### Goal of the exercise
Pictures must not appear in the copy. Set down exactly the line with "Task: Click the 购物车 shopping cart icon" and each line after it through the end of the data below.

[Dataset entries]

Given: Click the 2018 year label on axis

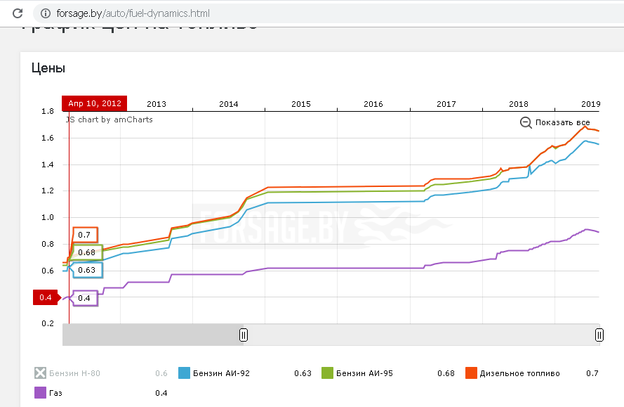Looking at the screenshot, I should coord(518,104).
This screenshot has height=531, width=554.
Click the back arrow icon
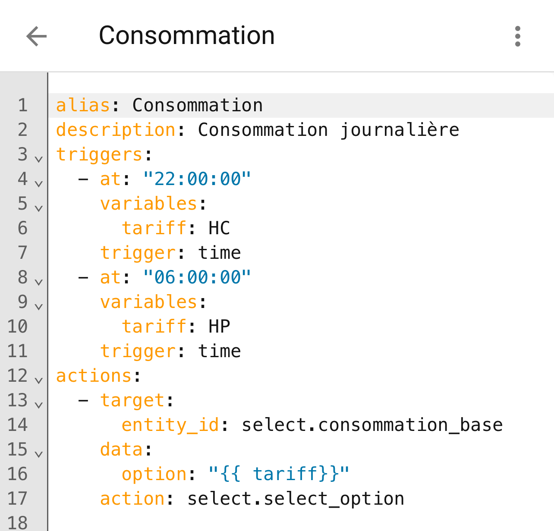tap(36, 36)
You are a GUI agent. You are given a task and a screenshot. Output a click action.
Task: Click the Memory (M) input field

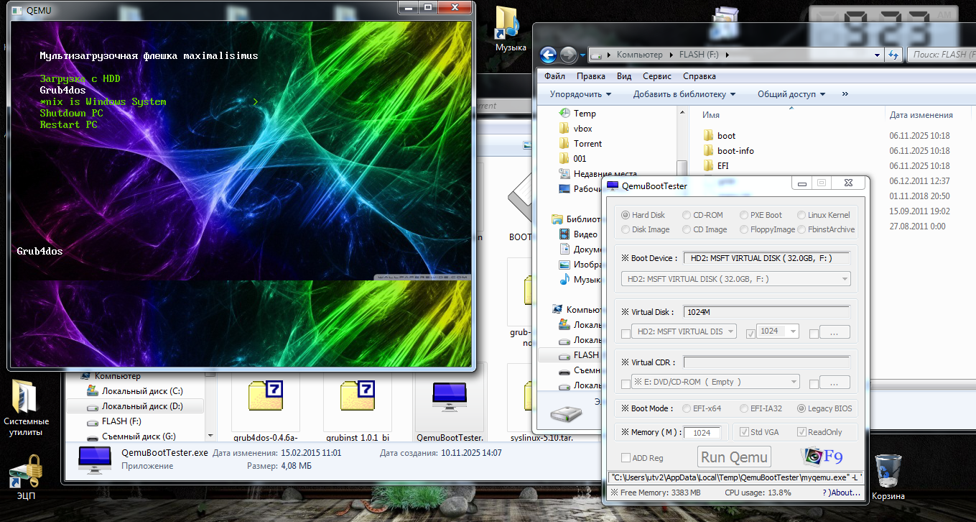[702, 433]
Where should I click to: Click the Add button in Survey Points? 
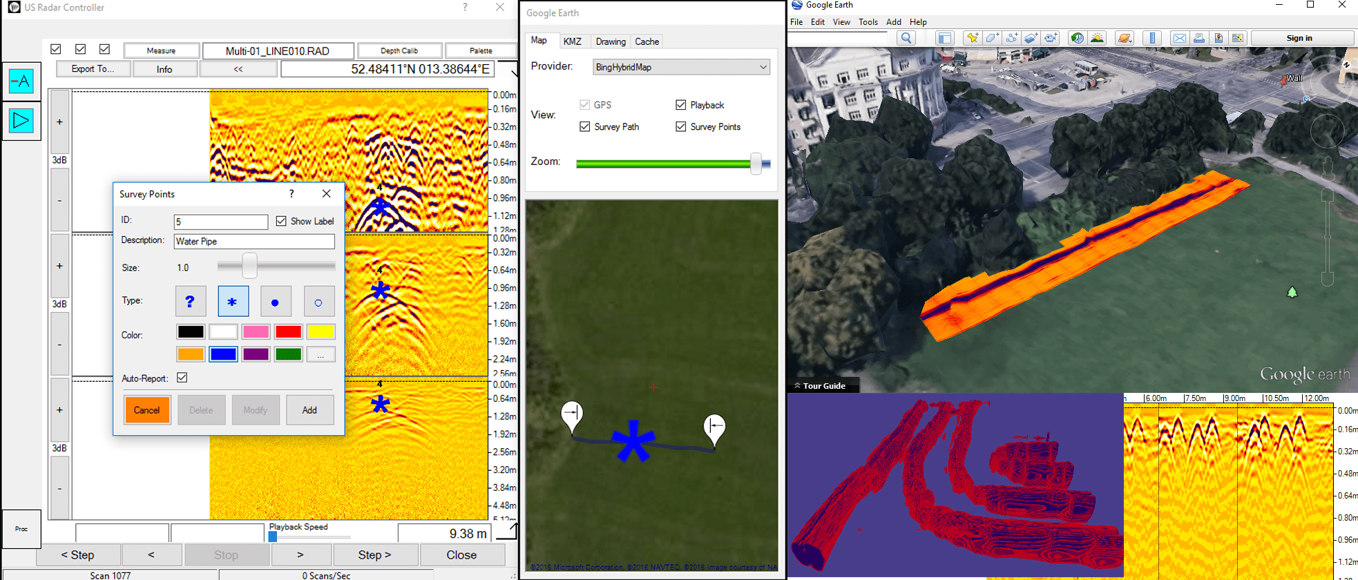click(x=309, y=410)
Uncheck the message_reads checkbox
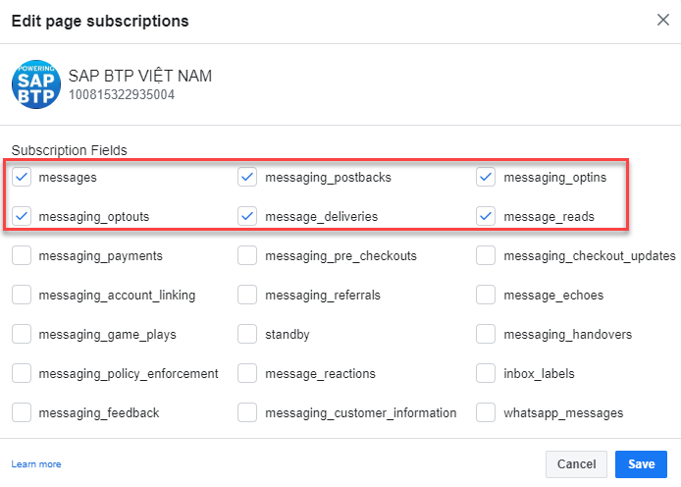Viewport: 681px width, 487px height. click(486, 216)
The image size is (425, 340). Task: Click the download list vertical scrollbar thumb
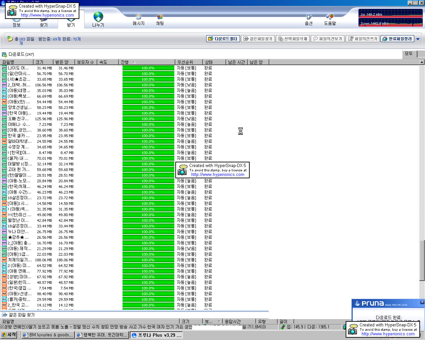(422, 260)

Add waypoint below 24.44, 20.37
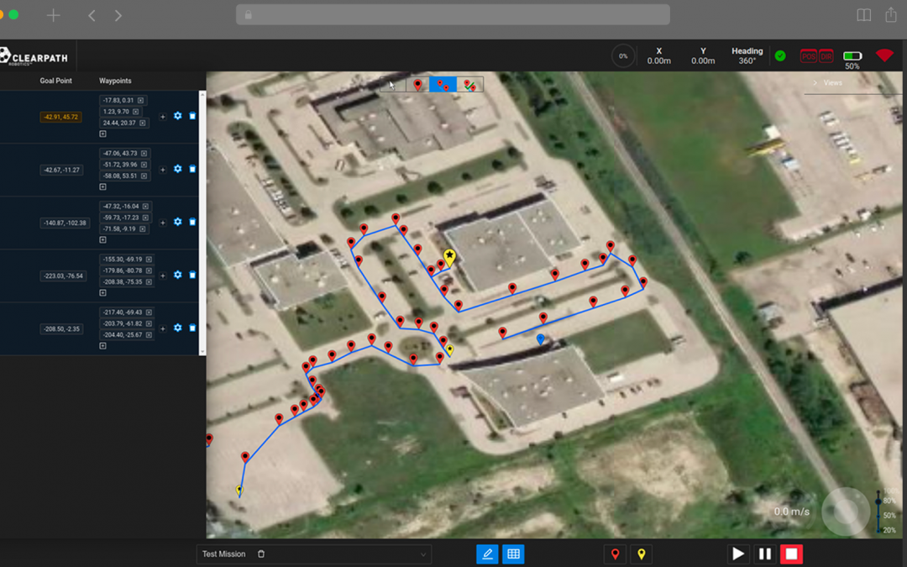tap(103, 134)
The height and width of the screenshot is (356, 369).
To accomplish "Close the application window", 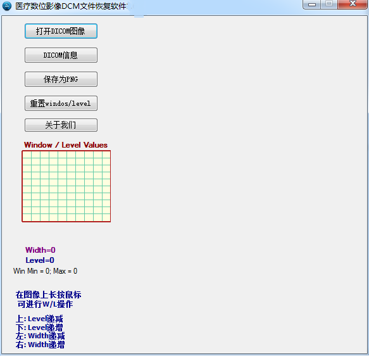I will tap(353, 4).
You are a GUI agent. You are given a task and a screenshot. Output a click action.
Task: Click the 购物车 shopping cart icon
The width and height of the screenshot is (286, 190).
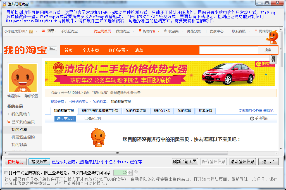[x=140, y=31]
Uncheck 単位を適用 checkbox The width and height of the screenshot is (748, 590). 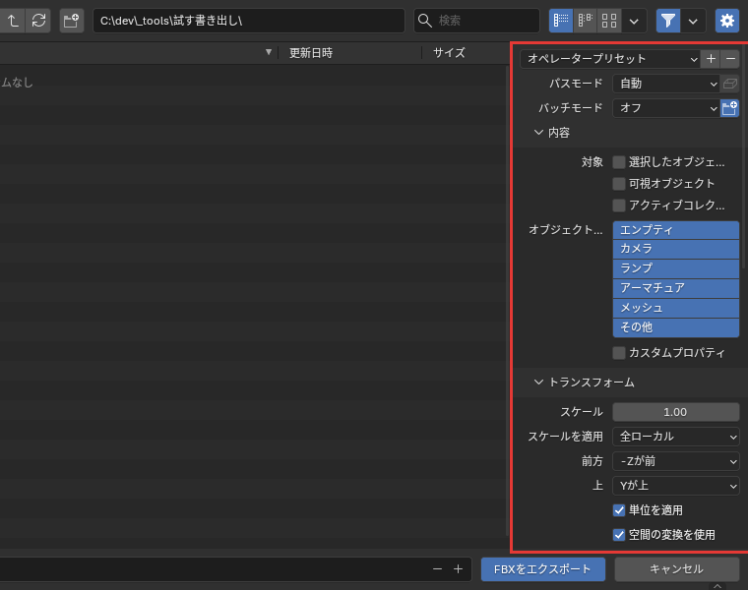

### Response to the task
Task: Click the 购物车 shopping cart icon
The width and height of the screenshot is (286, 190).
[x=140, y=31]
Uncheck 単位を適用 checkbox The width and height of the screenshot is (748, 590). 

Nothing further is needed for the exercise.